Higher binding affinity of furin for SARS-CoV-2 spike (S) protein D614G mutant could be associated with higher SARS-CoV-2 infectivity

•The G clade 23403A>G mutation on the spike glycoprotein (S protein) encodes a virulent strain of SARS-CoV-2.•The D614G substitution causes the loss of a hydrogen bond between the loop (chain A) and the α-helix (chain B), resulting in a more flexible loop region.•A more dynamic structure made the S protein RRAR binding site more accessible for furin cleavage.•The severe acute respiratory syndome coronavirus 2 (SARS-CoV-2) strain being more accessible for cleavage enhances viral entry to the host cell.
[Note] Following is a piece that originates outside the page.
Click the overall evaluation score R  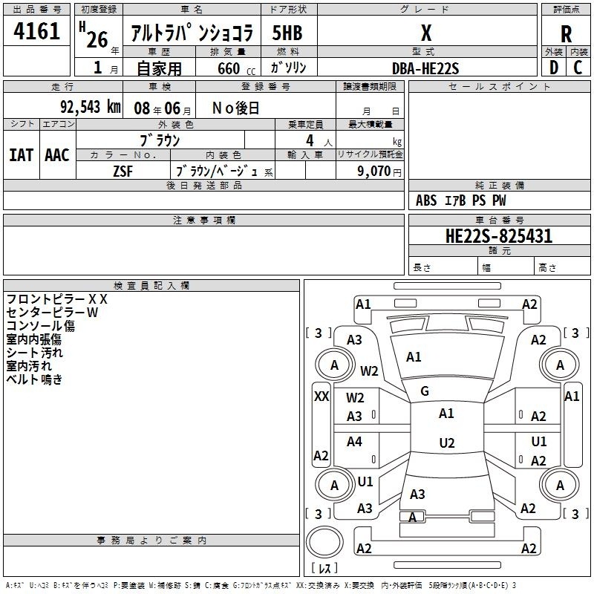pos(566,34)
The coronavirus disease 2019 (COVID-19) pandemic has caused an exponential rise in death rates and hospitalizations. The aim of this study was to characterize the D614G substitution in the severe acute respiratory syndome coronavirus 2 (SARS-CoV-2) spike glycoprotein (S protein), which may affect viral infectivity. The effect of D614G substitution on the structure and thermodynamic stability of the S protein was analyzed with use of DynaMut and SCooP. HDOCK and PRODIGY were used to model furin protease binding to the S protein RRAR cleavage site and calculate binding affinities. Molecular dynamics simulations were used to predict the S protein apo structure, the S protein–furin complex structure, and the free binding energy of the complex. The D614G substitution in the G clade of SARS-CoV-2 strains introduced structural mobility and decreased the thermal stability of the S protein (ΔΔG = −0.086 kcal mol−1). The substitution resulted in stronger binding affinity (Kd = 1.6 × 10−8) for furin, which may enhance S protein cleavage. The results were corroborated by molecular dynamics simulations demonstrating higher binding energy of furin and the S protein D614G mutant (−61.9 kcal mol−1 compared with −56.78 kcal mol−1 for wild-type S protein). The D614G substitution in the G clade induced flexibility of the S protein, resulting in increased furin binding, which may enhance S protein cleavage and infiltration of host cells. Therefore, the SARS-CoV-2 D614G substitution may result in a more virulent strain.